[Start of Attachment]

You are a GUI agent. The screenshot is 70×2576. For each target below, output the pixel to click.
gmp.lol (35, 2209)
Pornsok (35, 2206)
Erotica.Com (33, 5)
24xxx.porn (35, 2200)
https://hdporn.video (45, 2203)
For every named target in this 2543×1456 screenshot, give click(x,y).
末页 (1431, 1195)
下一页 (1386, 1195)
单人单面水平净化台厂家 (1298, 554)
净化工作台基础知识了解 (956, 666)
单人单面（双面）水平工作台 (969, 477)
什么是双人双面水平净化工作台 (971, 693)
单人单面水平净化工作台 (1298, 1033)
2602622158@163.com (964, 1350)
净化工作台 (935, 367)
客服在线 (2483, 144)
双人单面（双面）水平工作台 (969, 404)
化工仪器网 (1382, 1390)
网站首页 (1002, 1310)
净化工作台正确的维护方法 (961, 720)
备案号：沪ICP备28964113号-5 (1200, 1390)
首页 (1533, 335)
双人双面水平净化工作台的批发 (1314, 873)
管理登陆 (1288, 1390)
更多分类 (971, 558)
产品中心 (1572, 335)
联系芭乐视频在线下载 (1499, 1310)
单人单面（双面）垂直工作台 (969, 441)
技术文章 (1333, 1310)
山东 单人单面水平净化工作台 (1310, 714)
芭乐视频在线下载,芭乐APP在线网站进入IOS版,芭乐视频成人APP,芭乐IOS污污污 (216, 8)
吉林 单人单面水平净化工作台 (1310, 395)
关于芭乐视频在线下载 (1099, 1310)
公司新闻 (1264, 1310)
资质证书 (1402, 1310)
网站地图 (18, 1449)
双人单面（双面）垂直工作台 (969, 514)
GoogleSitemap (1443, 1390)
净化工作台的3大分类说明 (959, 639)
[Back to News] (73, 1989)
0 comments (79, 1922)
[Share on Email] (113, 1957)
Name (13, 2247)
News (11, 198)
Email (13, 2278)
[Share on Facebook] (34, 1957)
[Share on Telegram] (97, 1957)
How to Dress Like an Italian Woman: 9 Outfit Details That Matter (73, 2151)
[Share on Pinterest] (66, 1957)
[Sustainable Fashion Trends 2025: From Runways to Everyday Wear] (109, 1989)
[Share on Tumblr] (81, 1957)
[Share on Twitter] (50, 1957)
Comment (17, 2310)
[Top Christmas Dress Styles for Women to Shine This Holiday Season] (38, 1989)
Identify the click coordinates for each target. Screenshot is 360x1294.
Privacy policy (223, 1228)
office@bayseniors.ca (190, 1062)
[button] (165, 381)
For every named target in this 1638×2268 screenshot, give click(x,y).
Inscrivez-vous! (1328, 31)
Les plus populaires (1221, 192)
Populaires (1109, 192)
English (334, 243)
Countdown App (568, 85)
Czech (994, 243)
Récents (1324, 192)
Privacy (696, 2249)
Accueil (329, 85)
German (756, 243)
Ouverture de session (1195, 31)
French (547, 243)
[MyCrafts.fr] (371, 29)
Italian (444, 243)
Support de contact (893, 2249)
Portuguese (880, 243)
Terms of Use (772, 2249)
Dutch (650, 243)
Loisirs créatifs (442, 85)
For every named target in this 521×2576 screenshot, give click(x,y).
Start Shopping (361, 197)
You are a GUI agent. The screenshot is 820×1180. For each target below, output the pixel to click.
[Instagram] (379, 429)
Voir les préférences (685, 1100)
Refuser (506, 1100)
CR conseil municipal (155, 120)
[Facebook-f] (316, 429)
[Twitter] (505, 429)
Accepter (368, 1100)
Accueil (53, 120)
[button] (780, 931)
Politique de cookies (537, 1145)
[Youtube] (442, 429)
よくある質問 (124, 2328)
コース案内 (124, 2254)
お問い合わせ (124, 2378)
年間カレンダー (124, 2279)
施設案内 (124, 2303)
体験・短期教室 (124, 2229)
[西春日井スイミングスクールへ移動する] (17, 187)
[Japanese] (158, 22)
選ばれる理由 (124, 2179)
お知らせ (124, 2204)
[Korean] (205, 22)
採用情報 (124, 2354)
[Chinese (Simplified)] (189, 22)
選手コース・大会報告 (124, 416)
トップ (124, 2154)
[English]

[End of Attachment]

Exercise prompt:
Set down the whole listing once more, exactly as it appears.

Exercise output:
You are a GUI agent. The screenshot is 70×2576. For each target below, output the pixel to click.
gmp.lol (35, 2209)
Pornsok (35, 2206)
Erotica.Com (33, 5)
24xxx.porn (35, 2200)
https://hdporn.video (45, 2203)
For every named target in this 2543×1456 screenshot, give click(x,y).
末页 (1431, 1195)
下一页 (1386, 1195)
单人单面水平净化台厂家 (1298, 554)
净化工作台基础知识了解 (956, 666)
单人单面（双面）水平工作台 (969, 477)
什么是双人双面水平净化工作台 (971, 693)
单人单面水平净化工作台 (1298, 1033)
2602622158@163.com (964, 1350)
净化工作台 (935, 367)
客服在线 (2483, 144)
双人单面（双面）水平工作台 (969, 404)
化工仪器网 (1382, 1390)
网站首页 (1002, 1310)
净化工作台正确的维护方法 (961, 720)
备案号：沪ICP备28964113号-5 (1200, 1390)
首页 (1533, 335)
双人双面水平净化工作台的批发 (1314, 873)
管理登陆 (1288, 1390)
更多分类 (971, 558)
产品中心 (1572, 335)
联系芭乐视频在线下载 (1499, 1310)
单人单面（双面）垂直工作台 (969, 441)
技术文章 (1333, 1310)
山东 单人单面水平净化工作台 (1310, 714)
芭乐视频在线下载,芭乐APP在线网站进入IOS版,芭乐视频成人APP,芭乐IOS污污污 (216, 8)
吉林 单人单面水平净化工作台 (1310, 395)
关于芭乐视频在线下载 (1099, 1310)
公司新闻 (1264, 1310)
资质证书 (1402, 1310)
网站地图 (18, 1449)
双人单面（双面）垂直工作台 (969, 514)
GoogleSitemap (1443, 1390)
净化工作台的3大分类说明 (959, 639)
[Back to News] (73, 1989)
0 comments (79, 1922)
[Share on Email] (113, 1957)
Name (13, 2247)
News (11, 198)
Email (13, 2278)
[Share on Facebook] (34, 1957)
[Share on Telegram] (97, 1957)
How to Dress Like an Italian Woman: 9 Outfit Details That Matter (73, 2151)
[Share on Pinterest] (66, 1957)
[Sustainable Fashion Trends 2025: From Runways to Everyday Wear] (109, 1989)
[Share on Tumblr] (81, 1957)
[Share on Twitter] (50, 1957)
Comment (17, 2310)
[Top Christmas Dress Styles for Women to Shine This Holiday Season] (38, 1989)
Identify the click coordinates for each target. Screenshot is 360x1294.
Privacy policy (223, 1228)
office@bayseniors.ca (190, 1062)
[button] (165, 381)
For every named target in this 1638×2268 screenshot, give click(x,y).
Inscrivez-vous! (1328, 31)
Les plus populaires (1221, 192)
Populaires (1109, 192)
English (334, 243)
Countdown App (568, 85)
Czech (994, 243)
Récents (1324, 192)
Privacy (696, 2249)
Accueil (329, 85)
German (756, 243)
Ouverture de session (1195, 31)
French (547, 243)
[MyCrafts.fr] (371, 29)
Italian (444, 243)
Support de contact (893, 2249)
Portuguese (880, 243)
Terms of Use (772, 2249)
Dutch (650, 243)
Loisirs créatifs (442, 85)
For every named target in this 521×2576 screenshot, give click(x,y).
Start Shopping (361, 197)
You are a GUI agent. The screenshot is 820×1180. For each target below, output the pixel to click.
[Instagram] (379, 429)
Voir les préférences (685, 1100)
Refuser (506, 1100)
CR conseil municipal (155, 120)
[Facebook-f] (316, 429)
[Twitter] (505, 429)
Accepter (368, 1100)
Accueil (53, 120)
[button] (780, 931)
Politique de cookies (537, 1145)
[Youtube] (442, 429)
よくある質問 (124, 2328)
コース案内 (124, 2254)
お問い合わせ (124, 2378)
年間カレンダー (124, 2279)
施設案内 (124, 2303)
体験・短期教室 (124, 2229)
[西春日井スイミングスクールへ移動する] (17, 187)
[Japanese] (158, 22)
選ばれる理由 (124, 2179)
お知らせ (124, 2204)
[Korean] (205, 22)
採用情報 (124, 2354)
[Chinese (Simplified)] (189, 22)
選手コース・大会報告 (124, 416)
トップ (124, 2154)
[English]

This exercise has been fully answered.